Assignment:
Each line from the start of the data below through the one containing "Immortal Movie 2026" must be reproduced exactly.
Materials provided below:
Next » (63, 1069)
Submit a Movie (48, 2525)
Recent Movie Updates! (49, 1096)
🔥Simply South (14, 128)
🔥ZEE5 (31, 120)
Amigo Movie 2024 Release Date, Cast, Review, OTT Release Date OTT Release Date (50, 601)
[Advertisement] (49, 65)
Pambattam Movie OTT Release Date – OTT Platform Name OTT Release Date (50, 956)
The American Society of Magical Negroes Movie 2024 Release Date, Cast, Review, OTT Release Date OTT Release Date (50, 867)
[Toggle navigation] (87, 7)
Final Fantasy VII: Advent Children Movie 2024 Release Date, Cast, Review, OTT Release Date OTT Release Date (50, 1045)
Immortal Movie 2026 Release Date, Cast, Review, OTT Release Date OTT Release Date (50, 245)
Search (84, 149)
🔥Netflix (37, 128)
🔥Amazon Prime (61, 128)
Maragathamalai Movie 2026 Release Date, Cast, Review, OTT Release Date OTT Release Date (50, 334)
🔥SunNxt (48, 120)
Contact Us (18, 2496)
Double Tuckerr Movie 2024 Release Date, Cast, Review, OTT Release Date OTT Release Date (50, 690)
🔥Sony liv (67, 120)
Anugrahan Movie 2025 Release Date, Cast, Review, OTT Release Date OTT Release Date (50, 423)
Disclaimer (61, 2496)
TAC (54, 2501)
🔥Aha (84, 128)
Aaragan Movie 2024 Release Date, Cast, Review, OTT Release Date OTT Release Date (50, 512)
End of Materials provided.
Response area:
Next » (63, 1069)
Submit a Movie (48, 2525)
Recent Movie Updates! (49, 1096)
🔥Simply South (14, 128)
🔥ZEE5 (31, 120)
Amigo Movie 2024 Release Date, Cast, Review, OTT Release Date OTT Release Date (50, 601)
[Advertisement] (49, 65)
Pambattam Movie OTT Release Date – OTT Platform Name OTT Release Date (50, 956)
The American Society of Magical Negroes Movie 2024 Release Date, Cast, Review, OTT Release Date OTT Release Date (50, 867)
[Toggle navigation] (87, 7)
Final Fantasy VII: Advent Children Movie 2024 Release Date, Cast, Review, OTT Release Date OTT Release Date (50, 1045)
Immortal Movie 2026 Release Date, Cast, Review, OTT Release Date OTT Release Date (50, 245)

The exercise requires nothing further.